* 목표: 아래 항목을 모두 한 글자도 바꾸지 말고 그대로 반환하세요.

* 제공된 정보:
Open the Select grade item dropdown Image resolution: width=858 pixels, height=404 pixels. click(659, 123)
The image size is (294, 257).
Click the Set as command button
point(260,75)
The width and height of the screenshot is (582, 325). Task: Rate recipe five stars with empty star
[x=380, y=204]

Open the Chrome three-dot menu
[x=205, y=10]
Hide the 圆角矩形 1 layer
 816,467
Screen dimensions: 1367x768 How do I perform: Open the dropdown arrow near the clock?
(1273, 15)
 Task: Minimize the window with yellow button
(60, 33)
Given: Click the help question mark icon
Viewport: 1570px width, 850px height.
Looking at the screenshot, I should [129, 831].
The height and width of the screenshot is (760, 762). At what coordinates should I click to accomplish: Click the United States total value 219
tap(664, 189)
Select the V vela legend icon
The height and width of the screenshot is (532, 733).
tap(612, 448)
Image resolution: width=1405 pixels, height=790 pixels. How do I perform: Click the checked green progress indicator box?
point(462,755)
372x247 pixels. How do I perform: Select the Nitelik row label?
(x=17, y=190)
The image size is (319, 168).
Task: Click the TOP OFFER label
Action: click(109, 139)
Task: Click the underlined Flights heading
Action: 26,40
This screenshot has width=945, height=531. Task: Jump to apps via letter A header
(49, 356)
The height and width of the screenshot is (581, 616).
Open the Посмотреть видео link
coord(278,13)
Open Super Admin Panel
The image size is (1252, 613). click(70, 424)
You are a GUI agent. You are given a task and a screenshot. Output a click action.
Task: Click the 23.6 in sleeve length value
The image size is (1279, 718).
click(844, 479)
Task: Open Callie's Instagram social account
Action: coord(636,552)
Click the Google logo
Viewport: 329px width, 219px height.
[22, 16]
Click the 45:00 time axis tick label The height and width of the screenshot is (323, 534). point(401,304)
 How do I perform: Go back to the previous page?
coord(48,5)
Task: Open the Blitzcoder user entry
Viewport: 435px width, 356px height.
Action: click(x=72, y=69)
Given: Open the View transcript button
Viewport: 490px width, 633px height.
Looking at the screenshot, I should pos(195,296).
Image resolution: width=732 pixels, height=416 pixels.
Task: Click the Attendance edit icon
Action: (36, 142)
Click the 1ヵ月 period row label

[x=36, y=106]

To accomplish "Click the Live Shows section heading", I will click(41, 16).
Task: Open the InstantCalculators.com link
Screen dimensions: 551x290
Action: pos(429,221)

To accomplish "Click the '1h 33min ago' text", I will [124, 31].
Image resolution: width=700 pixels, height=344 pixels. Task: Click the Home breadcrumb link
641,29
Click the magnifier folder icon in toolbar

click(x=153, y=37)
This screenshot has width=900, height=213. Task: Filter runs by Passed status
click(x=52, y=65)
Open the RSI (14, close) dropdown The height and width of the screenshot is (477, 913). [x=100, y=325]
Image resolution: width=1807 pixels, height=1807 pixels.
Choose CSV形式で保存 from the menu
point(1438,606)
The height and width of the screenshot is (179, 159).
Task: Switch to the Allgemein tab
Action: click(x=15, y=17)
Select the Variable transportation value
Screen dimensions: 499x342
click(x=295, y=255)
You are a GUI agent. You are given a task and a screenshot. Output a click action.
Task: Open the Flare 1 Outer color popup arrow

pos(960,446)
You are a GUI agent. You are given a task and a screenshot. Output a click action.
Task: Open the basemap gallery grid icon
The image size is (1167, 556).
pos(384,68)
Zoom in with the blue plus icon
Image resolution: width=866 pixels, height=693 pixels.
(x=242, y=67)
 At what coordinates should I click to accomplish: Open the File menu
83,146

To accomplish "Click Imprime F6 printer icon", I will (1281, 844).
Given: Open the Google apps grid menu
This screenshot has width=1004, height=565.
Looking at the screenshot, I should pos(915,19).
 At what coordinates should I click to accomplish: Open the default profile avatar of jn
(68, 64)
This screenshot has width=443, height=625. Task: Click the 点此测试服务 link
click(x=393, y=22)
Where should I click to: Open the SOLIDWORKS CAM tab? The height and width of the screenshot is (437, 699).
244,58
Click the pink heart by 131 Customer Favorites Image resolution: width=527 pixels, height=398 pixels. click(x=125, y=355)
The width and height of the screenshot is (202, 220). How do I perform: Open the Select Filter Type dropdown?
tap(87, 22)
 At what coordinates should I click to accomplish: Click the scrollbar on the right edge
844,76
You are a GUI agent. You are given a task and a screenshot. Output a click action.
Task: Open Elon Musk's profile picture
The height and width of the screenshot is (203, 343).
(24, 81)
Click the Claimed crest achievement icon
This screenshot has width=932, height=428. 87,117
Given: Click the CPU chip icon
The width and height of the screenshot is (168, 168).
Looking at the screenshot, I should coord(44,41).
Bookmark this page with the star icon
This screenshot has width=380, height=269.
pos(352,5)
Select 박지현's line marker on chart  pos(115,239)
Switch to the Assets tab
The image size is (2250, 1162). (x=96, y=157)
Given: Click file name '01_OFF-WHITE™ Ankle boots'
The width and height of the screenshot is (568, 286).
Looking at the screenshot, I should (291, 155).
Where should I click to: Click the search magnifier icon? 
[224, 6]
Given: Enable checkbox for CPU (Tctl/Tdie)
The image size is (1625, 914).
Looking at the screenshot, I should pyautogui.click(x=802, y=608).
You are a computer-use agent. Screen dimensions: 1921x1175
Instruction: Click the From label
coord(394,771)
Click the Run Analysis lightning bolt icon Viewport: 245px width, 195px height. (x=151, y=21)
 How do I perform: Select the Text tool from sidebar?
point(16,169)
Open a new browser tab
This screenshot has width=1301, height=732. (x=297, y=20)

* 작업 결과:
Open the Select grade item dropdown Image resolution: width=858 pixels, height=404 pixels. click(659, 123)
The image size is (294, 257).
Click the Set as command button
point(260,75)
The width and height of the screenshot is (582, 325). Task: Rate recipe five stars with empty star
[x=380, y=204]

Open the Chrome three-dot menu
[x=205, y=10]
Hide the 圆角矩形 1 layer
 816,467
Screen dimensions: 1367x768 How do I perform: Open the dropdown arrow near the clock?
(1273, 15)
 Task: Minimize the window with yellow button
(60, 33)
Given: Click the help question mark icon
Viewport: 1570px width, 850px height.
Looking at the screenshot, I should [129, 831].
The height and width of the screenshot is (760, 762). At what coordinates should I click to accomplish: Click the United States total value 219
tap(664, 189)
Select the V vela legend icon
The height and width of the screenshot is (532, 733).
tap(612, 448)
Image resolution: width=1405 pixels, height=790 pixels. How do I perform: Click the checked green progress indicator box?
point(462,755)
372x247 pixels. How do I perform: Select the Nitelik row label?
(x=17, y=190)
The image size is (319, 168).
Task: Click the TOP OFFER label
Action: click(109, 139)
Task: Click the underlined Flights heading
Action: 26,40
This screenshot has width=945, height=531. Task: Jump to apps via letter A header
(49, 356)
The height and width of the screenshot is (581, 616).
Open the Посмотреть видео link
coord(278,13)
Open Super Admin Panel
The image size is (1252, 613). click(70, 424)
You are a GUI agent. You are given a task and a screenshot. Output a click action.
Task: Click the 23.6 in sleeve length value
The image size is (1279, 718).
click(844, 479)
Task: Open Callie's Instagram social account
Action: coord(636,552)
Click the Google logo
Viewport: 329px width, 219px height.
[22, 16]
Click the 45:00 time axis tick label The height and width of the screenshot is (323, 534). point(401,304)
 How do I perform: Go back to the previous page?
coord(48,5)
Task: Open the Blitzcoder user entry
Viewport: 435px width, 356px height.
Action: click(x=72, y=69)
Given: Open the View transcript button
Viewport: 490px width, 633px height.
Looking at the screenshot, I should pos(195,296).
Image resolution: width=732 pixels, height=416 pixels.
Task: Click the Attendance edit icon
Action: (36, 142)
Click the 1ヵ月 period row label

[x=36, y=106]

To accomplish "Click the Live Shows section heading", I will click(41, 16).
Task: Open the InstantCalculators.com link
Screen dimensions: 551x290
Action: pos(429,221)

To accomplish "Click the '1h 33min ago' text", I will [124, 31].
Image resolution: width=700 pixels, height=344 pixels. Task: Click the Home breadcrumb link
641,29
Click the magnifier folder icon in toolbar

click(x=153, y=37)
This screenshot has width=900, height=213. Task: Filter runs by Passed status
click(x=52, y=65)
Open the RSI (14, close) dropdown The height and width of the screenshot is (477, 913). [x=100, y=325]
Image resolution: width=1807 pixels, height=1807 pixels.
Choose CSV形式で保存 from the menu
point(1438,606)
The height and width of the screenshot is (179, 159).
Task: Switch to the Allgemein tab
Action: click(x=15, y=17)
Select the Variable transportation value
Screen dimensions: 499x342
click(x=295, y=255)
You are a GUI agent. You are given a task and a screenshot. Output a click action.
Task: Open the Flare 1 Outer color popup arrow

pos(960,446)
You are a GUI agent. You are given a task and a screenshot. Output a click action.
Task: Open the basemap gallery grid icon
The image size is (1167, 556).
pos(384,68)
Zoom in with the blue plus icon
Image resolution: width=866 pixels, height=693 pixels.
(x=242, y=67)
 At what coordinates should I click to accomplish: Open the File menu
83,146

To accomplish "Click Imprime F6 printer icon", I will (1281, 844).
Given: Open the Google apps grid menu
This screenshot has width=1004, height=565.
Looking at the screenshot, I should pos(915,19).
 At what coordinates should I click to accomplish: Open the default profile avatar of jn
(68, 64)
This screenshot has width=443, height=625. Task: Click the 点此测试服务 link
click(x=393, y=22)
Where should I click to: Open the SOLIDWORKS CAM tab? The height and width of the screenshot is (437, 699).
244,58
Click the pink heart by 131 Customer Favorites Image resolution: width=527 pixels, height=398 pixels. click(x=125, y=355)
The width and height of the screenshot is (202, 220). How do I perform: Open the Select Filter Type dropdown?
tap(87, 22)
 At what coordinates should I click to accomplish: Click the scrollbar on the right edge
844,76
You are a GUI agent. You are given a task and a screenshot. Output a click action.
Task: Open Elon Musk's profile picture
The height and width of the screenshot is (203, 343).
(24, 81)
Click the Claimed crest achievement icon
This screenshot has width=932, height=428. 87,117
Given: Click the CPU chip icon
The width and height of the screenshot is (168, 168).
Looking at the screenshot, I should coord(44,41).
Bookmark this page with the star icon
This screenshot has width=380, height=269.
pos(352,5)
Select 박지현's line marker on chart  pos(115,239)
Switch to the Assets tab
The image size is (2250, 1162). (x=96, y=157)
Given: Click file name '01_OFF-WHITE™ Ankle boots'
The width and height of the screenshot is (568, 286).
Looking at the screenshot, I should (291, 155).
Where should I click to: Click the search magnifier icon? 
[224, 6]
Given: Enable checkbox for CPU (Tctl/Tdie)
The image size is (1625, 914).
Looking at the screenshot, I should pyautogui.click(x=802, y=608).
You are a computer-use agent. Screen dimensions: 1921x1175
Instruction: Click the From label
coord(394,771)
Click the Run Analysis lightning bolt icon Viewport: 245px width, 195px height. (x=151, y=21)
 How do I perform: Select the Text tool from sidebar?
point(16,169)
Open a new browser tab
This screenshot has width=1301, height=732. (x=297, y=20)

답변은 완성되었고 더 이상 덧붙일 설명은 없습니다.